Instructions.
1. Decide whether each statement below agrees with the doily post, and for each, answer yes or no and quote the words of the doily post that settle it.
(a) The writer had the digital camera along while knitting in the rose garden.
(b) In this pattern, three stitches are joined each time during the bind-off.
(c) The crocheting off took place at the writer's own home.
2. Carry the doily post forward from its last sentence, keeping its voice and subject.

May 23, 2003

A Fine Rumpled Mess

My doily is done! My doily is done! I was very focused and got a lot of knitting done, much of it while enjoying the beautiful rose garden at the Shelter Gardens here in Columbia, Missouri. What a wonderful, peaceful place to knit! I wish I'd had the digital camera, I could have treated you to photos of roses.

I was almost disappointed to finish the last knitted row, and not only because I knew I would then get to crochet the doily off the needles! Those last rows do get awfully long. Something about changing what you're doing every so often makes it easier for me to keep working on a project. But I've been thinking about knitting some large round doilies for the tables in my house, so there will be a lot of long rows in my future!

I was at my friend Jude's house for the crocheting off, which is perfect and appropriate since she's one of the most-accomplished crocheters I know. We have a long-standing (and perfectly amiable) "argument" about whether knitting or crochet makes the most beautiful lace. I think I nearly have her convinced that knitting is the best! When she watched me crochet once her only comment was, "you don't love that." And indeed I don't, although I'm reasonably capable with a crochet hook.

Binding off this doily (as so many others) involves joining groups of stitches together with a single crochet (in this pattern you join three stitches each time). This is "fastmaske" in Norwegian (abbreviation "fm"), and is translated in the books I've seen as "double crochet." But then there's a discrepancy between the UK English and US English "double crochet." What the UK calls a double crochet the US calls a single crochet. If you look closely at photographs of the doilies, it's clear that the "fastmaske" is a single crochet in US parlance.

Supplied information.
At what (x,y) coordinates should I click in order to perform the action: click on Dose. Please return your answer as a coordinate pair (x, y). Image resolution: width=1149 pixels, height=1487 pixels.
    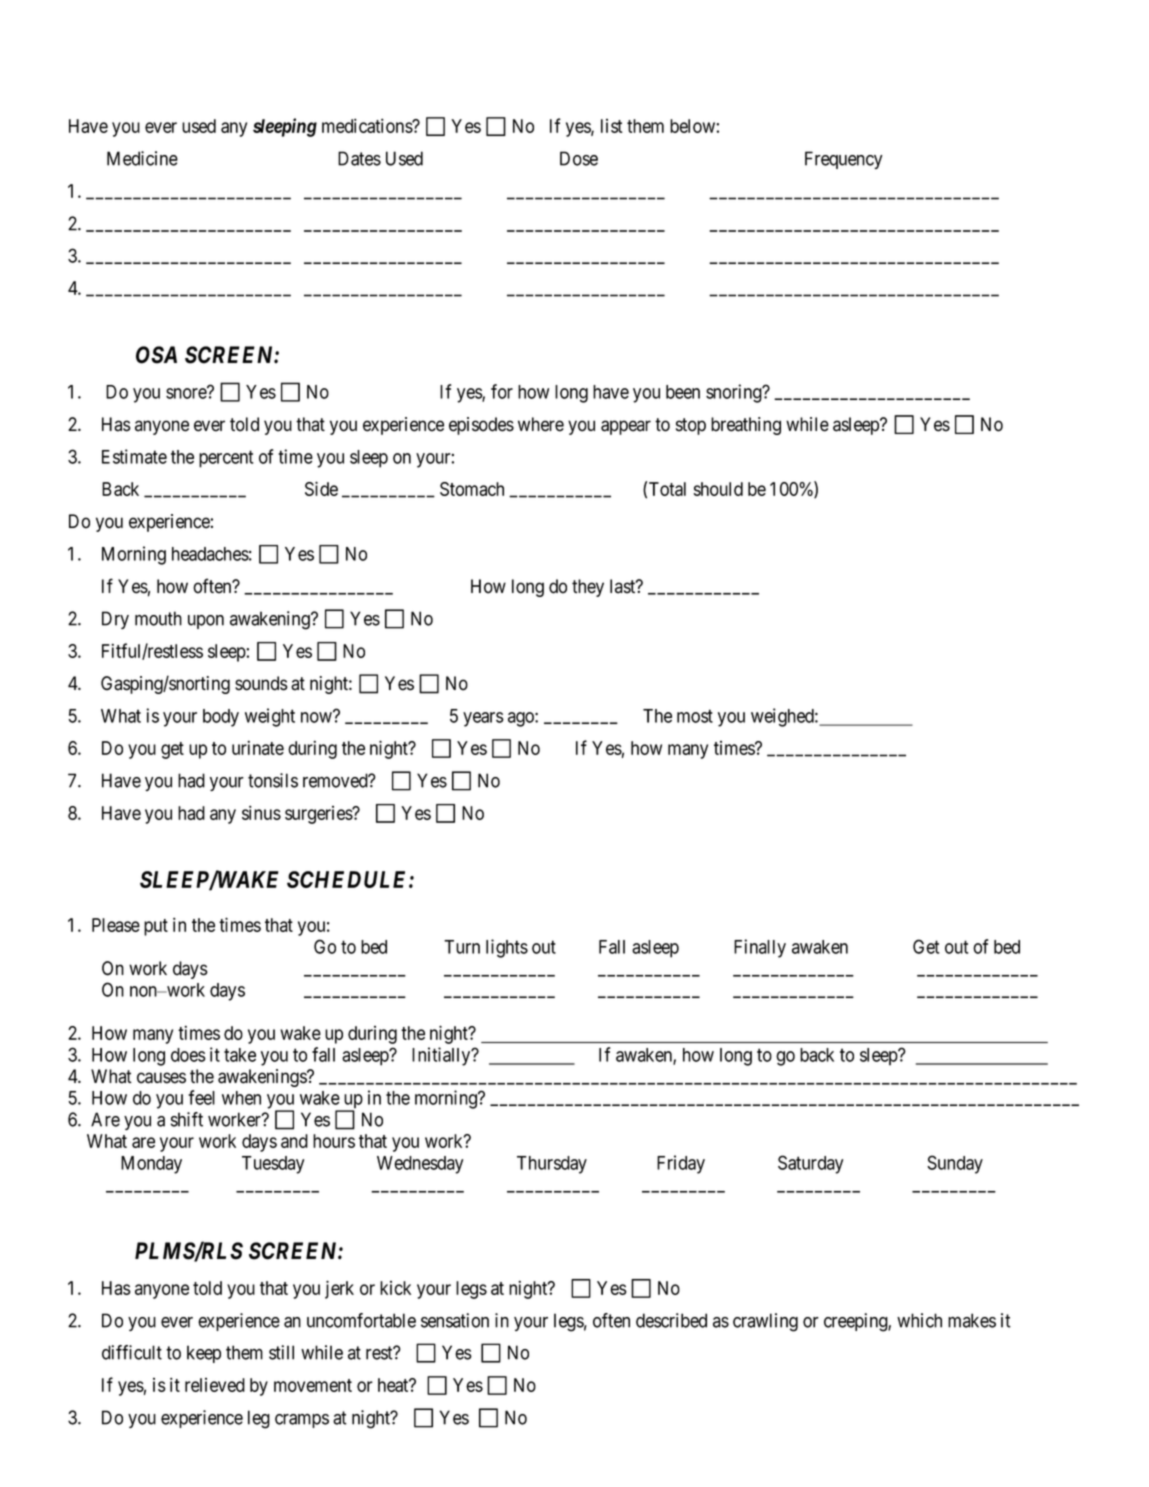
    Looking at the image, I should click on (579, 158).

Task-by-task results.
1.
(a) No: "I wish I'd had the digital camera"
(b) Yes: "in this pattern you join three stitches each time"
(c) No: "I was at my friend Jude's house for the crocheting off"

2.
To begin crocheting-off, I hold the knitting needle in my left hand and a crochet hook in my right. Slide the crochet hook through three stitches on the knitting needle and remove them from the left needle, pull the thread through, single crochet with the loop waiting on the hook, and then chain six (chain is "luftmaske" or lm). Repeat until you can't stand it anymore, take a break, and come back and do it some more *grin*. It seems to take me six times as long to do this crochet-off round as any of the knitting rounds, but perhaps that's just an illusion. And you want to be VERY careful not to drop a stitch during the process. Picking it up again is not a bit of fun (you can probably imagine how I know).

At any rate, my knitting on this doily is done, and I have only to block it out. Here's a photo of the crumpled mess pre-blocking.

Preblocked doily

Now for the blocking!

Posted by Shelda at May 23, 2003 05:09 PM
Comments

Blocking does such wonderful things for lace, doesn't it? You have this kind of lumpy mess that looks okay, but doesn't necessarily look spectacular, and then you block it and it just takes your breath away.

Posted by: Carol at May 23, 2003 06:51 PM

the doily is sooo beautiful- i've done some rather complicated crocheted doilies and have wanted to try knitting one for a long time now- yours might encourage me to take the plunge-

your 'translations' are great- thank you-

barb in east texas (which is almost like another country)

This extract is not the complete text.